:: Task item ::
Would you reproduce exactly the lines below from the one holding "Task: Click the MeldaProduction" through the one holding "The width and height of the screenshot is (289, 236).", inclusive, and no others?

Segment Start: Listed entries

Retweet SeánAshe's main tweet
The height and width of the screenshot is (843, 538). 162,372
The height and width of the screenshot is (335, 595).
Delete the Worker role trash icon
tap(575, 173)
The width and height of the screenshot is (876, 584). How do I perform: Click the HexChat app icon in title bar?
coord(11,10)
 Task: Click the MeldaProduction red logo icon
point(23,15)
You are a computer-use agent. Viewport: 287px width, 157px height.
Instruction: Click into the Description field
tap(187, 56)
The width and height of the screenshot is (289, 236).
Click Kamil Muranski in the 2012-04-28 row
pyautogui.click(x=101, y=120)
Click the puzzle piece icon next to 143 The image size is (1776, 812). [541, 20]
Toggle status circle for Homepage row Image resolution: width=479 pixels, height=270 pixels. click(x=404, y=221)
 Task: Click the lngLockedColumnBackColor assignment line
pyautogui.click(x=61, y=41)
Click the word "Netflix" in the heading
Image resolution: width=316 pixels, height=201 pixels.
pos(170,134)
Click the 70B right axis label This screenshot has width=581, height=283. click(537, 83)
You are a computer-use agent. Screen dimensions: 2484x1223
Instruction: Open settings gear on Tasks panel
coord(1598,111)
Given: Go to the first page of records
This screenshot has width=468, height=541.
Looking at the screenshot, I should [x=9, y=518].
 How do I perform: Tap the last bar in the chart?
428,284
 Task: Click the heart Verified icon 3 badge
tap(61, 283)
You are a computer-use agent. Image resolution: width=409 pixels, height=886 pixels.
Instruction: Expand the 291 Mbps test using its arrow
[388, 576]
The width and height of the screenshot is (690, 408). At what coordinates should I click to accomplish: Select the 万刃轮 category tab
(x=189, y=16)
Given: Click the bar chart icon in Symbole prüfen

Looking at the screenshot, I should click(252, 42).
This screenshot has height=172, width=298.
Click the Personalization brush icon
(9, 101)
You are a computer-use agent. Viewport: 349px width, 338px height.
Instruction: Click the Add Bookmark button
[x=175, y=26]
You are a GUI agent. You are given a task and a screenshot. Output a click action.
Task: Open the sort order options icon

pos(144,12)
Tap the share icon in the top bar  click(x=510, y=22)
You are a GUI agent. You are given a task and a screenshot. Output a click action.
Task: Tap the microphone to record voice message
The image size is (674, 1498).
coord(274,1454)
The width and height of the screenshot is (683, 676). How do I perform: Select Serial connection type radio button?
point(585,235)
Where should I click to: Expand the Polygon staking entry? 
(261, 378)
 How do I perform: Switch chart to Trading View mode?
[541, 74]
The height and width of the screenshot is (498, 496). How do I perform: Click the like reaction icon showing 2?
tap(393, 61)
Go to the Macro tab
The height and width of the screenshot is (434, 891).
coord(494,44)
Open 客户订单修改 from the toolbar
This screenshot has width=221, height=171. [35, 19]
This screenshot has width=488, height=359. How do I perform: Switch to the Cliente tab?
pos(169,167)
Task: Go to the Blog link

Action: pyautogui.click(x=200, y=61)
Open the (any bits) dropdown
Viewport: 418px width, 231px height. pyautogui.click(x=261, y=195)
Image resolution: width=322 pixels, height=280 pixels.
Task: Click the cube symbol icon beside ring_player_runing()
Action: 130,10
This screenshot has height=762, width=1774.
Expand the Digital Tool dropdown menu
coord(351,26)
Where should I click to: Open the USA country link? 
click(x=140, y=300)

Segment End: Listed entries

:: Answer ::
 Task: Click the MeldaProduction red logo icon
point(23,15)
You are a computer-use agent. Viewport: 287px width, 157px height.
Instruction: Click into the Description field
tap(187, 56)
The width and height of the screenshot is (289, 236).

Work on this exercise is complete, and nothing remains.